Exercise directions:
Look through the material below. Return exactly the lines from the one with "Click the blue" through the one with "Given: Click the Share button", both included.

Records to process:
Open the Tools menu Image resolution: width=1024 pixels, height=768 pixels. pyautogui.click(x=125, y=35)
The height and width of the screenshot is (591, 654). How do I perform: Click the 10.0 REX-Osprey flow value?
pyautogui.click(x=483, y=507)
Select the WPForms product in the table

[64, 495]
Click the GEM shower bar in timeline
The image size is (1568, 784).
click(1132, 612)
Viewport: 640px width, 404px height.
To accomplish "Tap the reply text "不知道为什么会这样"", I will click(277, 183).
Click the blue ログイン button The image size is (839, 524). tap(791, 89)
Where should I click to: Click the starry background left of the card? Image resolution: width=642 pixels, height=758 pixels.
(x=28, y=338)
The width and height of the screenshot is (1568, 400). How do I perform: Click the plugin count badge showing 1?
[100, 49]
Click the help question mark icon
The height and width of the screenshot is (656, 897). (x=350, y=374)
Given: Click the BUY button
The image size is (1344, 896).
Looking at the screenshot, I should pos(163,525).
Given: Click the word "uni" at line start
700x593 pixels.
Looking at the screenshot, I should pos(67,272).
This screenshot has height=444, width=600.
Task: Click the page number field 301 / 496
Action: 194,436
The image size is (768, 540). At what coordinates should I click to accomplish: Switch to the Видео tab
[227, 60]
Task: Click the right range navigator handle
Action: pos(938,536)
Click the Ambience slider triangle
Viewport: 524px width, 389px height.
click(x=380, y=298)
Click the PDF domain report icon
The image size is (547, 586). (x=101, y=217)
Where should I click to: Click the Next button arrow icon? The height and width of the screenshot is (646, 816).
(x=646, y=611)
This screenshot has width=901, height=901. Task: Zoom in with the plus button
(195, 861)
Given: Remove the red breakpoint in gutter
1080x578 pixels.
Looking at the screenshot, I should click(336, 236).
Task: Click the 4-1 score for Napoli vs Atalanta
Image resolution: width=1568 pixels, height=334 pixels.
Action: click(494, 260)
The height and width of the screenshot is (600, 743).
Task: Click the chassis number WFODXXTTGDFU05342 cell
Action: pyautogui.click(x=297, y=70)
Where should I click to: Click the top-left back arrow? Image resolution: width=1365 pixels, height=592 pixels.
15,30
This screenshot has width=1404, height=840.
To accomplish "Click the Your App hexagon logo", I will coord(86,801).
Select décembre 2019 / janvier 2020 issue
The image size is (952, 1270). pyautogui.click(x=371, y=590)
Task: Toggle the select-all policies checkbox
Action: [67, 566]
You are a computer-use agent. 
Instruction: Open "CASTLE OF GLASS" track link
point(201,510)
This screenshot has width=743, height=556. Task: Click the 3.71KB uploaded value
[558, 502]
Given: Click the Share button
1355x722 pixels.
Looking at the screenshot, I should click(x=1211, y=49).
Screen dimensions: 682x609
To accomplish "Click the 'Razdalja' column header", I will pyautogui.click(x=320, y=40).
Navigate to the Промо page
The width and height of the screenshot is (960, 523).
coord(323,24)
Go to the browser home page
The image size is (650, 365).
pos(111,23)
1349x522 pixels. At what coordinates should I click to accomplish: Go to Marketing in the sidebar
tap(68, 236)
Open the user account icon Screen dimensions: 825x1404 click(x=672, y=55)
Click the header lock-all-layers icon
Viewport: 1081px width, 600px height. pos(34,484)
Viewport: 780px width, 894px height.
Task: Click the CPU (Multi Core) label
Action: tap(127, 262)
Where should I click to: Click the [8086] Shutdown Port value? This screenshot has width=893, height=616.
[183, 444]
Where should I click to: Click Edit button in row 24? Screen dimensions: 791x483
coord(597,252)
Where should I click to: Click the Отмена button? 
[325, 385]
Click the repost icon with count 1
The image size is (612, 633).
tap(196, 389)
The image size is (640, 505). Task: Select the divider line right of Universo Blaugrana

Solution for this task:
Click the blue ログイン button The image size is (839, 524). tap(791, 89)
Where should I click to: Click the starry background left of the card? Image resolution: width=642 pixels, height=758 pixels.
(x=28, y=338)
The width and height of the screenshot is (1568, 400). How do I perform: Click the plugin count badge showing 1?
[100, 49]
Click the help question mark icon
The height and width of the screenshot is (656, 897). (x=350, y=374)
Given: Click the BUY button
The image size is (1344, 896).
Looking at the screenshot, I should pos(163,525).
Given: Click the word "uni" at line start
700x593 pixels.
Looking at the screenshot, I should pos(67,272).
This screenshot has height=444, width=600.
Task: Click the page number field 301 / 496
Action: 194,436
The image size is (768, 540). At what coordinates should I click to accomplish: Switch to the Видео tab
[227, 60]
Task: Click the right range navigator handle
Action: pos(938,536)
Click the Ambience slider triangle
Viewport: 524px width, 389px height.
click(x=380, y=298)
Click the PDF domain report icon
The image size is (547, 586). (x=101, y=217)
Where should I click to: Click the Next button arrow icon? The height and width of the screenshot is (646, 816).
(x=646, y=611)
This screenshot has width=901, height=901. Task: Zoom in with the plus button
(195, 861)
Given: Remove the red breakpoint in gutter
1080x578 pixels.
Looking at the screenshot, I should click(336, 236).
Task: Click the 4-1 score for Napoli vs Atalanta
Image resolution: width=1568 pixels, height=334 pixels.
Action: click(494, 260)
The height and width of the screenshot is (600, 743).
Task: Click the chassis number WFODXXTTGDFU05342 cell
Action: pyautogui.click(x=297, y=70)
Where should I click to: Click the top-left back arrow? Image resolution: width=1365 pixels, height=592 pixels.
15,30
This screenshot has width=1404, height=840.
To accomplish "Click the Your App hexagon logo", I will coord(86,801).
Select décembre 2019 / janvier 2020 issue
The image size is (952, 1270). pyautogui.click(x=371, y=590)
Task: Toggle the select-all policies checkbox
Action: [67, 566]
You are a computer-use agent. 
Instruction: Open "CASTLE OF GLASS" track link
point(201,510)
This screenshot has width=743, height=556. Task: Click the 3.71KB uploaded value
[558, 502]
Given: Click the Share button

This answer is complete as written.